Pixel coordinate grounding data
========

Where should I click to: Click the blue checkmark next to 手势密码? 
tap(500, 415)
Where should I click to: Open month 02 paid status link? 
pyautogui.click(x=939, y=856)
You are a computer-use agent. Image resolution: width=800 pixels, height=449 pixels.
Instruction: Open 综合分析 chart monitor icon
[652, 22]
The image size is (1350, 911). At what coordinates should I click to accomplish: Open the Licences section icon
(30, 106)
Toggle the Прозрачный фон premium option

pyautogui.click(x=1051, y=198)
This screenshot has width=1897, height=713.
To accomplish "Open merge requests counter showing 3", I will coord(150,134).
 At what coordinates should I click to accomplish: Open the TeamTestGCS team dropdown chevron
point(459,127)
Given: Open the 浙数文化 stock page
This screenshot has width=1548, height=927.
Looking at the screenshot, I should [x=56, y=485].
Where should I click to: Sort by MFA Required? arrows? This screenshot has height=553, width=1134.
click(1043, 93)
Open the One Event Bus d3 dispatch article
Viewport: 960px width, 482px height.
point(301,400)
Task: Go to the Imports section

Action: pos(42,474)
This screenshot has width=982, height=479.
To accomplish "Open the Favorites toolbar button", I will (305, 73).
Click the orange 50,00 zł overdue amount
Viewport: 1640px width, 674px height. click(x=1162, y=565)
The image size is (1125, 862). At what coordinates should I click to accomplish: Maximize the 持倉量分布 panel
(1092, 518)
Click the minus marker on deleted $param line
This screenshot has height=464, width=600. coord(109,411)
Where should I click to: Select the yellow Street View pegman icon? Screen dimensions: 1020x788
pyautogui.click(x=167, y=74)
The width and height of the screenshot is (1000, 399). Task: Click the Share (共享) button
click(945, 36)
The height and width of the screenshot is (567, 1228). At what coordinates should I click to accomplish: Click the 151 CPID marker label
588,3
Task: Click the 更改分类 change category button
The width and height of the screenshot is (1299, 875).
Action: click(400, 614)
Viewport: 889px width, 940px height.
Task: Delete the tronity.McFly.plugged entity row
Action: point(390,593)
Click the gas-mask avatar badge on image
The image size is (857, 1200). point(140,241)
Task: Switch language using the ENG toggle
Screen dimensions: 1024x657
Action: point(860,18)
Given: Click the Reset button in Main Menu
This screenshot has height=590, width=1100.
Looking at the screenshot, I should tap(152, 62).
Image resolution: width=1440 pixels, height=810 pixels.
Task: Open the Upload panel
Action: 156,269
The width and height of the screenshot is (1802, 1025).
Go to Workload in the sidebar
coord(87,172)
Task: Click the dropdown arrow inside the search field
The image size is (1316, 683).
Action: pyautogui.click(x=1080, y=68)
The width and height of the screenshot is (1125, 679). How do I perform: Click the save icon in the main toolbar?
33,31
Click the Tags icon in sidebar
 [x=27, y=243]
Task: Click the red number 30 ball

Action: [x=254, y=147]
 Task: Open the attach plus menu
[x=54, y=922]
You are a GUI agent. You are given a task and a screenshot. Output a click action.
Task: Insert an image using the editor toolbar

========

◆ Try it:
An identical copy of the entries above is the expected result.

◆ Response box:
Where should I click to: Click the blue checkmark next to 手势密码? 
tap(500, 415)
Where should I click to: Open month 02 paid status link? 
pyautogui.click(x=939, y=856)
You are a computer-use agent. Image resolution: width=800 pixels, height=449 pixels.
Instruction: Open 综合分析 chart monitor icon
[652, 22]
The image size is (1350, 911). At what coordinates should I click to accomplish: Open the Licences section icon
(30, 106)
Toggle the Прозрачный фон premium option

pyautogui.click(x=1051, y=198)
This screenshot has width=1897, height=713.
To accomplish "Open merge requests counter showing 3", I will coord(150,134).
 At what coordinates should I click to accomplish: Open the TeamTestGCS team dropdown chevron
point(459,127)
Given: Open the 浙数文化 stock page
This screenshot has width=1548, height=927.
Looking at the screenshot, I should [x=56, y=485].
Where should I click to: Sort by MFA Required? arrows? This screenshot has height=553, width=1134.
click(1043, 93)
Open the One Event Bus d3 dispatch article
Viewport: 960px width, 482px height.
point(301,400)
Task: Go to the Imports section

Action: pos(42,474)
This screenshot has width=982, height=479.
To accomplish "Open the Favorites toolbar button", I will (305, 73).
Click the orange 50,00 zł overdue amount
Viewport: 1640px width, 674px height. click(x=1162, y=565)
The image size is (1125, 862). At what coordinates should I click to accomplish: Maximize the 持倉量分布 panel
(1092, 518)
Click the minus marker on deleted $param line
This screenshot has height=464, width=600. coord(109,411)
Where should I click to: Select the yellow Street View pegman icon? Screen dimensions: 1020x788
pyautogui.click(x=167, y=74)
The width and height of the screenshot is (1000, 399). Task: Click the Share (共享) button
click(945, 36)
The height and width of the screenshot is (567, 1228). At what coordinates should I click to accomplish: Click the 151 CPID marker label
588,3
Task: Click the 更改分类 change category button
The width and height of the screenshot is (1299, 875).
Action: click(400, 614)
Viewport: 889px width, 940px height.
Task: Delete the tronity.McFly.plugged entity row
Action: point(390,593)
Click the gas-mask avatar badge on image
The image size is (857, 1200). point(140,241)
Task: Switch language using the ENG toggle
Screen dimensions: 1024x657
Action: point(860,18)
Given: Click the Reset button in Main Menu
This screenshot has height=590, width=1100.
Looking at the screenshot, I should tap(152, 62).
Image resolution: width=1440 pixels, height=810 pixels.
Task: Open the Upload panel
Action: 156,269
The width and height of the screenshot is (1802, 1025).
Go to Workload in the sidebar
coord(87,172)
Task: Click the dropdown arrow inside the search field
The image size is (1316, 683).
Action: pyautogui.click(x=1080, y=68)
The width and height of the screenshot is (1125, 679). How do I perform: Click the save icon in the main toolbar?
33,31
Click the Tags icon in sidebar
 [x=27, y=243]
Task: Click the red number 30 ball

Action: [x=254, y=147]
 Task: Open the attach plus menu
[x=54, y=922]
You are a GUI agent. You are given a task and a screenshot. Output a click action.
Task: Insert an image using the editor toolbar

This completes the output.